Instructions to follow. Reproduce the data in full, exactly as it appears.

Records to use.
*** Begin section ***

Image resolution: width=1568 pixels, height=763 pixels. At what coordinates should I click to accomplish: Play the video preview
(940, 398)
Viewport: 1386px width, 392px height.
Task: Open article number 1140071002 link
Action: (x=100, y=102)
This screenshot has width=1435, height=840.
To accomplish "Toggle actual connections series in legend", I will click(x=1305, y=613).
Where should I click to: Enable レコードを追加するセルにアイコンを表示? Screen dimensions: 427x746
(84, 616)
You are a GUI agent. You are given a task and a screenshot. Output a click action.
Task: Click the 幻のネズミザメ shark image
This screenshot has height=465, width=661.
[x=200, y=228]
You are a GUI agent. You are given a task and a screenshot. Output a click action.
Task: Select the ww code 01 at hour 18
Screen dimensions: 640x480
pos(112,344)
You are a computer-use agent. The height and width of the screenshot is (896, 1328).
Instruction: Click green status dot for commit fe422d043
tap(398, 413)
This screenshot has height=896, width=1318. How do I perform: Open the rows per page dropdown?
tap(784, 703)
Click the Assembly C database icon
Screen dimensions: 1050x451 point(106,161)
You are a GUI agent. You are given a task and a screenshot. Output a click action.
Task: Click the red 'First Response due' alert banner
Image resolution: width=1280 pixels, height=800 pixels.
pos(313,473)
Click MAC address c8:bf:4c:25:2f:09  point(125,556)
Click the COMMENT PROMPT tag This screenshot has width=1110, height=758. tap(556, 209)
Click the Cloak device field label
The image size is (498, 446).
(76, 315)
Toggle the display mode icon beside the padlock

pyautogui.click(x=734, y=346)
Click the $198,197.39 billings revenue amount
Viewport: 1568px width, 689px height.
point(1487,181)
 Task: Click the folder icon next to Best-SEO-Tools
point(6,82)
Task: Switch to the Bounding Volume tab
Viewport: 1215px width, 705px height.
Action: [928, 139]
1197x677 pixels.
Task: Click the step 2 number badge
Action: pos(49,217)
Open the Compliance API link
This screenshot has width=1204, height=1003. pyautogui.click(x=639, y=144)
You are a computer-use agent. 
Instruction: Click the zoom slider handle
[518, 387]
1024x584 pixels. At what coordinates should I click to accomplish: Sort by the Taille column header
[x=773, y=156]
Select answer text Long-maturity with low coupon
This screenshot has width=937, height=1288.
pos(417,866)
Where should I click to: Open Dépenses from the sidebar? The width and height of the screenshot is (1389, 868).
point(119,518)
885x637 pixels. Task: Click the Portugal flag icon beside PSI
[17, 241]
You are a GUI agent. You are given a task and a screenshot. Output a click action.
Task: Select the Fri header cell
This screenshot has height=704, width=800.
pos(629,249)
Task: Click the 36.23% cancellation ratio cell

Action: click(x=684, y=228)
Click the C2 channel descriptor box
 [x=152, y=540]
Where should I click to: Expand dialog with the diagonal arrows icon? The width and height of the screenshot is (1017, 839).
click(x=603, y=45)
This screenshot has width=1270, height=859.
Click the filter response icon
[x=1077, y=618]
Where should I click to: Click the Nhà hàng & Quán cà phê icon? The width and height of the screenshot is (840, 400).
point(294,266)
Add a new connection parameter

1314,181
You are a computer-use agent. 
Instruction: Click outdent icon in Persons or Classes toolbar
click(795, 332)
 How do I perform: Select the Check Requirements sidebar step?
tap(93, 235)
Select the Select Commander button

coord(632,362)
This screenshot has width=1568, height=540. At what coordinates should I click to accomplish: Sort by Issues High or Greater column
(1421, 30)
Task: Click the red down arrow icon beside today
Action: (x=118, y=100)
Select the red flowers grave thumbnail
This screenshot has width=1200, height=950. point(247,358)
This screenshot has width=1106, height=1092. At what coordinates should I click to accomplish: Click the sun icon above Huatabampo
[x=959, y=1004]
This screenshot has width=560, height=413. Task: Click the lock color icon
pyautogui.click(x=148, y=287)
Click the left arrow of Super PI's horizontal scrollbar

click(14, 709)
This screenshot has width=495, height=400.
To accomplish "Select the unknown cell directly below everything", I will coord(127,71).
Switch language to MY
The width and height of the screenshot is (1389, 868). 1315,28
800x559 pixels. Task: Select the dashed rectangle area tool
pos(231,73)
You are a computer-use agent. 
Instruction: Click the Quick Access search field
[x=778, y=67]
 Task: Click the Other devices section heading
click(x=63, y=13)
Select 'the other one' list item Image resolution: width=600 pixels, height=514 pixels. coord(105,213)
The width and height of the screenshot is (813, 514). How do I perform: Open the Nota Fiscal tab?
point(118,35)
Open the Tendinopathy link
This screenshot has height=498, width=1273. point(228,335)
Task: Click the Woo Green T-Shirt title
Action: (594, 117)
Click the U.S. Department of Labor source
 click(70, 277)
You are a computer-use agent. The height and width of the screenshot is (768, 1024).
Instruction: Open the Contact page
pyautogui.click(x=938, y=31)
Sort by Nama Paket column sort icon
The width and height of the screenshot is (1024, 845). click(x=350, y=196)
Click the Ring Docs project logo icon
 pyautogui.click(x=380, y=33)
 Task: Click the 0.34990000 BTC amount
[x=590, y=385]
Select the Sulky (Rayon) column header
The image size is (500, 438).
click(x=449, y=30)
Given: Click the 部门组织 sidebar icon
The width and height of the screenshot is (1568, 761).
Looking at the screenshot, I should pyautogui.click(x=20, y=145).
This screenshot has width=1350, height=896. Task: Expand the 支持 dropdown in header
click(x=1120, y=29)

*** End section ***

Result of this exercise.
Image resolution: width=1568 pixels, height=763 pixels. At what coordinates should I click to accomplish: Play the video preview
(940, 398)
Viewport: 1386px width, 392px height.
Task: Open article number 1140071002 link
Action: (x=100, y=102)
This screenshot has width=1435, height=840.
To accomplish "Toggle actual connections series in legend", I will click(x=1305, y=613).
Where should I click to: Enable レコードを追加するセルにアイコンを表示? Screen dimensions: 427x746
(84, 616)
You are a GUI agent. You are given a task and a screenshot. Output a click action.
Task: Click the 幻のネズミザメ shark image
This screenshot has height=465, width=661.
[x=200, y=228]
You are a GUI agent. You are given a task and a screenshot. Output a click action.
Task: Select the ww code 01 at hour 18
Screen dimensions: 640x480
pos(112,344)
You are a computer-use agent. The height and width of the screenshot is (896, 1328).
Instruction: Click green status dot for commit fe422d043
tap(398, 413)
This screenshot has height=896, width=1318. How do I perform: Open the rows per page dropdown?
tap(784, 703)
Click the Assembly C database icon
Screen dimensions: 1050x451 point(106,161)
You are a GUI agent. You are given a task and a screenshot. Output a click action.
Task: Click the red 'First Response due' alert banner
Image resolution: width=1280 pixels, height=800 pixels.
pos(313,473)
Click MAC address c8:bf:4c:25:2f:09  point(125,556)
Click the COMMENT PROMPT tag This screenshot has width=1110, height=758. tap(556, 209)
Click the Cloak device field label
The image size is (498, 446).
(76, 315)
Toggle the display mode icon beside the padlock

pyautogui.click(x=734, y=346)
Click the $198,197.39 billings revenue amount
Viewport: 1568px width, 689px height.
point(1487,181)
 Task: Click the folder icon next to Best-SEO-Tools
point(6,82)
Task: Switch to the Bounding Volume tab
Viewport: 1215px width, 705px height.
Action: [928, 139]
1197x677 pixels.
Task: Click the step 2 number badge
Action: pos(49,217)
Open the Compliance API link
This screenshot has width=1204, height=1003. pyautogui.click(x=639, y=144)
You are a computer-use agent. 
Instruction: Click the zoom slider handle
[518, 387]
1024x584 pixels. At what coordinates should I click to accomplish: Sort by the Taille column header
[x=773, y=156]
Select answer text Long-maturity with low coupon
This screenshot has width=937, height=1288.
pos(417,866)
Where should I click to: Open Dépenses from the sidebar? The width and height of the screenshot is (1389, 868).
point(119,518)
885x637 pixels. Task: Click the Portugal flag icon beside PSI
[17, 241]
You are a GUI agent. You are given a task and a screenshot. Output a click action.
Task: Select the Fri header cell
This screenshot has height=704, width=800.
pos(629,249)
Task: Click the 36.23% cancellation ratio cell

Action: click(x=684, y=228)
Click the C2 channel descriptor box
 [x=152, y=540]
Where should I click to: Expand dialog with the diagonal arrows icon? The width and height of the screenshot is (1017, 839).
click(x=603, y=45)
This screenshot has width=1270, height=859.
Click the filter response icon
[x=1077, y=618]
Where should I click to: Click the Nhà hàng & Quán cà phê icon? The width and height of the screenshot is (840, 400).
point(294,266)
Add a new connection parameter

1314,181
You are a computer-use agent. 
Instruction: Click outdent icon in Persons or Classes toolbar
click(795, 332)
 How do I perform: Select the Check Requirements sidebar step?
tap(93, 235)
Select the Select Commander button

coord(632,362)
This screenshot has width=1568, height=540. At what coordinates should I click to accomplish: Sort by Issues High or Greater column
(1421, 30)
Task: Click the red down arrow icon beside today
Action: (x=118, y=100)
Select the red flowers grave thumbnail
This screenshot has width=1200, height=950. point(247,358)
This screenshot has width=1106, height=1092. At what coordinates should I click to accomplish: Click the sun icon above Huatabampo
[x=959, y=1004]
This screenshot has width=560, height=413. Task: Click the lock color icon
pyautogui.click(x=148, y=287)
Click the left arrow of Super PI's horizontal scrollbar

click(14, 709)
This screenshot has width=495, height=400.
To accomplish "Select the unknown cell directly below everything", I will coord(127,71).
Switch language to MY
The width and height of the screenshot is (1389, 868). 1315,28
800x559 pixels. Task: Select the dashed rectangle area tool
pos(231,73)
You are a computer-use agent. 
Instruction: Click the Quick Access search field
[x=778, y=67]
 Task: Click the Other devices section heading
click(x=63, y=13)
Select 'the other one' list item Image resolution: width=600 pixels, height=514 pixels. coord(105,213)
The width and height of the screenshot is (813, 514). How do I perform: Open the Nota Fiscal tab?
point(118,35)
Open the Tendinopathy link
This screenshot has height=498, width=1273. point(228,335)
Task: Click the Woo Green T-Shirt title
Action: (594, 117)
Click the U.S. Department of Labor source
 click(70, 277)
You are a computer-use agent. The height and width of the screenshot is (768, 1024).
Instruction: Open the Contact page
pyautogui.click(x=938, y=31)
Sort by Nama Paket column sort icon
The width and height of the screenshot is (1024, 845). click(x=350, y=196)
Click the Ring Docs project logo icon
 pyautogui.click(x=380, y=33)
 Task: Click the 0.34990000 BTC amount
[x=590, y=385]
Select the Sulky (Rayon) column header
The image size is (500, 438).
click(x=449, y=30)
Given: Click the 部门组织 sidebar icon
The width and height of the screenshot is (1568, 761).
Looking at the screenshot, I should pyautogui.click(x=20, y=145).
This screenshot has width=1350, height=896. Task: Expand the 支持 dropdown in header
click(x=1120, y=29)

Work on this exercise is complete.